◆ Task item
Could you reproduce all of the following entries exactly?

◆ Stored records
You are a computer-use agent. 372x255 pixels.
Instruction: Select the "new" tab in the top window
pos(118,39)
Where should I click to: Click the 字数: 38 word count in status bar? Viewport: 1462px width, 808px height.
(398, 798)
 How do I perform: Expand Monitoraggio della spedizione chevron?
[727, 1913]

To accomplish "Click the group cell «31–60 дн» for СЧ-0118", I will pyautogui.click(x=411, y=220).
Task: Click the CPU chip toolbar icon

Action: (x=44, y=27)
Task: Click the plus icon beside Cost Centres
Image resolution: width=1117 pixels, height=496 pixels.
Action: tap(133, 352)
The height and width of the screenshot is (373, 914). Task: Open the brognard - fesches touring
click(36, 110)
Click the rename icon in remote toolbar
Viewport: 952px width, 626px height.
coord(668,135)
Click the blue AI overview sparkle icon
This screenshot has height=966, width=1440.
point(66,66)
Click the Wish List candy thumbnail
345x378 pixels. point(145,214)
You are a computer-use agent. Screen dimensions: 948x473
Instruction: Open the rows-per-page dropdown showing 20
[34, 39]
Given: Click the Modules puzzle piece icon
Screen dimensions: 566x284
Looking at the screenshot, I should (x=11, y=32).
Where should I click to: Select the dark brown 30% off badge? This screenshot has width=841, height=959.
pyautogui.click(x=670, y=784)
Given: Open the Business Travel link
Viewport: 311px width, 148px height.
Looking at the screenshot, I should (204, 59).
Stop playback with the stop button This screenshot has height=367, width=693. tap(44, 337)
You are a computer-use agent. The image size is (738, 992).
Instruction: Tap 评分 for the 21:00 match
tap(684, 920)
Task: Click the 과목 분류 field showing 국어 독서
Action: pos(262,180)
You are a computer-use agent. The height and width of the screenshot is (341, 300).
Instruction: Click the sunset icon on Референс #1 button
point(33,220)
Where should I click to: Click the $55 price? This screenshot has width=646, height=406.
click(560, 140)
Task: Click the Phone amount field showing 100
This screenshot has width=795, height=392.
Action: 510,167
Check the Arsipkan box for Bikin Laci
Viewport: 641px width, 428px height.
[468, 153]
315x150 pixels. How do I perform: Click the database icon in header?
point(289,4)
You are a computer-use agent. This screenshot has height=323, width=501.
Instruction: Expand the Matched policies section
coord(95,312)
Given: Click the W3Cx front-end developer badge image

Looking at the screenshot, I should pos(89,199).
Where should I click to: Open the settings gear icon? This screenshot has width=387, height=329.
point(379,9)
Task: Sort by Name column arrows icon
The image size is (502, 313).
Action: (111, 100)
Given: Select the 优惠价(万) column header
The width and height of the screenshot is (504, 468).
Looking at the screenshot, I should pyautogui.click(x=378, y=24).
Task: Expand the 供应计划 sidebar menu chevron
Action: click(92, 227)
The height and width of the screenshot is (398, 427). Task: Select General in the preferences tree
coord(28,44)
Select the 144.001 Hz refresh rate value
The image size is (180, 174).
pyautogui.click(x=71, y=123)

◆ Reply
You are a computer-use agent. 372x255 pixels.
Instruction: Select the "new" tab in the top window
pos(118,39)
Where should I click to: Click the 字数: 38 word count in status bar? Viewport: 1462px width, 808px height.
(398, 798)
 How do I perform: Expand Monitoraggio della spedizione chevron?
[727, 1913]

To accomplish "Click the group cell «31–60 дн» for СЧ-0118", I will pyautogui.click(x=411, y=220).
Task: Click the CPU chip toolbar icon

Action: (x=44, y=27)
Task: Click the plus icon beside Cost Centres
Image resolution: width=1117 pixels, height=496 pixels.
Action: tap(133, 352)
The height and width of the screenshot is (373, 914). Task: Open the brognard - fesches touring
click(36, 110)
Click the rename icon in remote toolbar
Viewport: 952px width, 626px height.
coord(668,135)
Click the blue AI overview sparkle icon
This screenshot has height=966, width=1440.
point(66,66)
Click the Wish List candy thumbnail
345x378 pixels. point(145,214)
You are a computer-use agent. Screen dimensions: 948x473
Instruction: Open the rows-per-page dropdown showing 20
[34, 39]
Given: Click the Modules puzzle piece icon
Screen dimensions: 566x284
Looking at the screenshot, I should (x=11, y=32).
Where should I click to: Select the dark brown 30% off badge? This screenshot has width=841, height=959.
pyautogui.click(x=670, y=784)
Given: Open the Business Travel link
Viewport: 311px width, 148px height.
Looking at the screenshot, I should (204, 59).
Stop playback with the stop button This screenshot has height=367, width=693. tap(44, 337)
You are a computer-use agent. The image size is (738, 992).
Instruction: Tap 评分 for the 21:00 match
tap(684, 920)
Task: Click the 과목 분류 field showing 국어 독서
Action: pos(262,180)
You are a computer-use agent. The height and width of the screenshot is (341, 300).
Instruction: Click the sunset icon on Референс #1 button
point(33,220)
Where should I click to: Click the $55 price? This screenshot has width=646, height=406.
click(560, 140)
Task: Click the Phone amount field showing 100
This screenshot has width=795, height=392.
Action: 510,167
Check the Arsipkan box for Bikin Laci
Viewport: 641px width, 428px height.
[468, 153]
315x150 pixels. How do I perform: Click the database icon in header?
point(289,4)
You are a computer-use agent. This screenshot has height=323, width=501.
Instruction: Expand the Matched policies section
coord(95,312)
Given: Click the W3Cx front-end developer badge image

Looking at the screenshot, I should pos(89,199).
Where should I click to: Open the settings gear icon? This screenshot has width=387, height=329.
point(379,9)
Task: Sort by Name column arrows icon
The image size is (502, 313).
Action: (111, 100)
Given: Select the 优惠价(万) column header
The width and height of the screenshot is (504, 468).
Looking at the screenshot, I should pyautogui.click(x=378, y=24).
Task: Expand the 供应计划 sidebar menu chevron
Action: click(92, 227)
The height and width of the screenshot is (398, 427). Task: Select General in the preferences tree
coord(28,44)
Select the 144.001 Hz refresh rate value
The image size is (180, 174).
pyautogui.click(x=71, y=123)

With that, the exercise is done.